[Extracted data entries]
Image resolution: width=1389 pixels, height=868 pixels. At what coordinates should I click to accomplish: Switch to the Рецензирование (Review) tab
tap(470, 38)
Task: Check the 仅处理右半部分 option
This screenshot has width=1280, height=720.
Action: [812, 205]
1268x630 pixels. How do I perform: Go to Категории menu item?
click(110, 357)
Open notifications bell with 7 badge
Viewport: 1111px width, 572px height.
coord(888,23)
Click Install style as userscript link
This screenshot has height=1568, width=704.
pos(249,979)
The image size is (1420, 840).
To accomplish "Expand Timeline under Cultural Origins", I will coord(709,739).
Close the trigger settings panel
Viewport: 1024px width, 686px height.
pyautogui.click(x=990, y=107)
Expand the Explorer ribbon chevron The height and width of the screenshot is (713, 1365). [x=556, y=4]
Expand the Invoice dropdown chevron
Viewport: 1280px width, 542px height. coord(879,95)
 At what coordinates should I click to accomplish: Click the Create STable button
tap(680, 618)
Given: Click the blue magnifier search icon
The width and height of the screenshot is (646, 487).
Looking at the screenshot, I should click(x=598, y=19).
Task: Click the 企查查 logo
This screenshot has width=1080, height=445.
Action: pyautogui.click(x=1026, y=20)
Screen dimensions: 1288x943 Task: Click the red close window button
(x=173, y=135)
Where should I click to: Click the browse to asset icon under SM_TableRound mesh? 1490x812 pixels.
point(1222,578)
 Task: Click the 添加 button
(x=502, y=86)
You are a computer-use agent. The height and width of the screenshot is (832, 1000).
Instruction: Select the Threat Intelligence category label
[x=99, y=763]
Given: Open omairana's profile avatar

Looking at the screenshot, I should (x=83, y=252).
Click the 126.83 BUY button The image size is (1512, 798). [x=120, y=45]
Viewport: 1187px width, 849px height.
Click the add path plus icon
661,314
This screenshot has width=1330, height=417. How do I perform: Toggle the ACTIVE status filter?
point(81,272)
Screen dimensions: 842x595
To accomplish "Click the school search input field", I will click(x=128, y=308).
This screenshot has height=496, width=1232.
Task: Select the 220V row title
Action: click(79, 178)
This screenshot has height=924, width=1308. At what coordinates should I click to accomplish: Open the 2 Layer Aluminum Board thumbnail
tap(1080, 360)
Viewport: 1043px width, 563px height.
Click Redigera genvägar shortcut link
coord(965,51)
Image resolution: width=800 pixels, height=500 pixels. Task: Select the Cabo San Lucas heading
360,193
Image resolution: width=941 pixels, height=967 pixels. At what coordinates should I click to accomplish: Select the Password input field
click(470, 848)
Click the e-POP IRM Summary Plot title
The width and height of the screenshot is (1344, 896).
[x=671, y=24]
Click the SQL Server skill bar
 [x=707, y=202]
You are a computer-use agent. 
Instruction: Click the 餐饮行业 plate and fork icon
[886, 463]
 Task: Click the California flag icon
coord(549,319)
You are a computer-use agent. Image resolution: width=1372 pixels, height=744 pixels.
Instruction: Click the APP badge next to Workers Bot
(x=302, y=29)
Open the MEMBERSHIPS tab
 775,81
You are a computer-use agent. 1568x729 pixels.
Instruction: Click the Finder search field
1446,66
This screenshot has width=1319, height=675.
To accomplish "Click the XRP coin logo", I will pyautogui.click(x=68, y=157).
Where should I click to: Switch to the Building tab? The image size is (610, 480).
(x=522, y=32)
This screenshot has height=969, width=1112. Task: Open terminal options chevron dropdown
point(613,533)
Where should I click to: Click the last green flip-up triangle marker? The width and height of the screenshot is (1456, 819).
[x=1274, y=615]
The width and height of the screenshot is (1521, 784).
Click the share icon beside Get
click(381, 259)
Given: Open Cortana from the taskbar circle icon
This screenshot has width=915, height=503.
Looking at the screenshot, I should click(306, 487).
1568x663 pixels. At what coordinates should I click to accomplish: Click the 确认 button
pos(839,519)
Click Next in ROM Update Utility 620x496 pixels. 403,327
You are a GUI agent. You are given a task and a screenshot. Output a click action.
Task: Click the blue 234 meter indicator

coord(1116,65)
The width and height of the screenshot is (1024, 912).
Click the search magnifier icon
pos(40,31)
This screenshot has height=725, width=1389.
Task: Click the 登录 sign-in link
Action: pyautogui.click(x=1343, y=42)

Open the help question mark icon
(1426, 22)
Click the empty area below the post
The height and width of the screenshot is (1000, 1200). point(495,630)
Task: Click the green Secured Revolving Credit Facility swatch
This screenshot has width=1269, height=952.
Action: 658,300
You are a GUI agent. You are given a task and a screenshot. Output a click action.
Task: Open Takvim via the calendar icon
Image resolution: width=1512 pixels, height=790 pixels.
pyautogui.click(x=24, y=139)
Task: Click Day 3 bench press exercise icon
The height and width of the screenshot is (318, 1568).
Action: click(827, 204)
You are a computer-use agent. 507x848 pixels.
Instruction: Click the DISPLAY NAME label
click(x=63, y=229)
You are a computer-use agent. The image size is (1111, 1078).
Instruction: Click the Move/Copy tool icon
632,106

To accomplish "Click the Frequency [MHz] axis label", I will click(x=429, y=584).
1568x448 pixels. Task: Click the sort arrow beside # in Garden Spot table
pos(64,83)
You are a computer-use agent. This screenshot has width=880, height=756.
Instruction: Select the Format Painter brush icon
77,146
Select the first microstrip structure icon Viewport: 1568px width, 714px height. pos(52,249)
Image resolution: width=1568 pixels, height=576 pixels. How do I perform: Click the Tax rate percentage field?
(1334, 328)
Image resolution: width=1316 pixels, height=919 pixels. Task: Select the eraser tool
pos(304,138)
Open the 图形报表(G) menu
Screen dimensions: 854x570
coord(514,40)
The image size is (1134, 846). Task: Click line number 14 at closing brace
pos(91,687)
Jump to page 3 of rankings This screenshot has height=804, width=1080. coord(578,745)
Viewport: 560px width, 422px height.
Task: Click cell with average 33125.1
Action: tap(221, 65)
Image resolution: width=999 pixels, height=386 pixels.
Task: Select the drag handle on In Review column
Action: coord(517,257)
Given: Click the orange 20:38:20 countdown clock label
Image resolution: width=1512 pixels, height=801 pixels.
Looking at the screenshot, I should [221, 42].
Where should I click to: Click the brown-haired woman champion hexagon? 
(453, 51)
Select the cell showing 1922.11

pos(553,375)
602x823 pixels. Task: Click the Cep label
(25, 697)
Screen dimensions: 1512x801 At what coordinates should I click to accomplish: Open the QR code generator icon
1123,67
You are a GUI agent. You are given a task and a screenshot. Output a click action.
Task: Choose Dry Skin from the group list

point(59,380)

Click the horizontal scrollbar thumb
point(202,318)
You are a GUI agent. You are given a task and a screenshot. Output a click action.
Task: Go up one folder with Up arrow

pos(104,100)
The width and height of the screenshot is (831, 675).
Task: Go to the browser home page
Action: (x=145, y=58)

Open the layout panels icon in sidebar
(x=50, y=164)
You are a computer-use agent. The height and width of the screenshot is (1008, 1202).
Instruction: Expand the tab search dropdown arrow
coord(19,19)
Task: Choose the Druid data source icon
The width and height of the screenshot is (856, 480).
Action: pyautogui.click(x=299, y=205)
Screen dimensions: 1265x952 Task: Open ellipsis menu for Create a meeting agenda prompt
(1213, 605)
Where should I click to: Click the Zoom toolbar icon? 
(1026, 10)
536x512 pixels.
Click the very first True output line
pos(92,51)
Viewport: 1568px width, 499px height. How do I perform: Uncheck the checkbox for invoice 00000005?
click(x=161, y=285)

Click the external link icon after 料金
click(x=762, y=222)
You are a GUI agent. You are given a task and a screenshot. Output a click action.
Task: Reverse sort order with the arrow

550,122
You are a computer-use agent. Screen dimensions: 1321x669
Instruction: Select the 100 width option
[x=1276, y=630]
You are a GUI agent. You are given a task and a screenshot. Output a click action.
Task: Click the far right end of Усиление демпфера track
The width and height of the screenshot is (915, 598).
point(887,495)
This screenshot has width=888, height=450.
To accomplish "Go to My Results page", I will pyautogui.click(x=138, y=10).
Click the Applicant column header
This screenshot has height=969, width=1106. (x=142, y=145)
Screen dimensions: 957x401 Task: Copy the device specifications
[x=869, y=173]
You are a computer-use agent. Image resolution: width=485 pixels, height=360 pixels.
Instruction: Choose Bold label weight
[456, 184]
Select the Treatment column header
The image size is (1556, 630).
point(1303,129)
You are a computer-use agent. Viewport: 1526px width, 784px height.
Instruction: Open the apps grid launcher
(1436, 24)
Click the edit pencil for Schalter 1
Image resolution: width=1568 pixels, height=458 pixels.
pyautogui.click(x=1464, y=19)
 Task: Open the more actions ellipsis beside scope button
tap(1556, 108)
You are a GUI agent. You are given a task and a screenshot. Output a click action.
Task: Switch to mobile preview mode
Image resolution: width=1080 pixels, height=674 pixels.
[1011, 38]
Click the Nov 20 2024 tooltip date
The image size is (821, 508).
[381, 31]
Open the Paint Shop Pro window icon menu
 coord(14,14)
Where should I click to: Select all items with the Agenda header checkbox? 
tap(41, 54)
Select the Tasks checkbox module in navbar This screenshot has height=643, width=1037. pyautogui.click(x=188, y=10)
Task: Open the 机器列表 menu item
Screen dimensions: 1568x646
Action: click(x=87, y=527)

# What you will do
Copy out the records unchanged, from the first line through the line containing "click(110, 357)", and include nothing more.

# Task response
Image resolution: width=1389 pixels, height=868 pixels. At what coordinates should I click to accomplish: Switch to the Рецензирование (Review) tab
tap(470, 38)
Task: Check the 仅处理右半部分 option
This screenshot has width=1280, height=720.
Action: [812, 205]
1268x630 pixels. How do I perform: Go to Категории menu item?
click(110, 357)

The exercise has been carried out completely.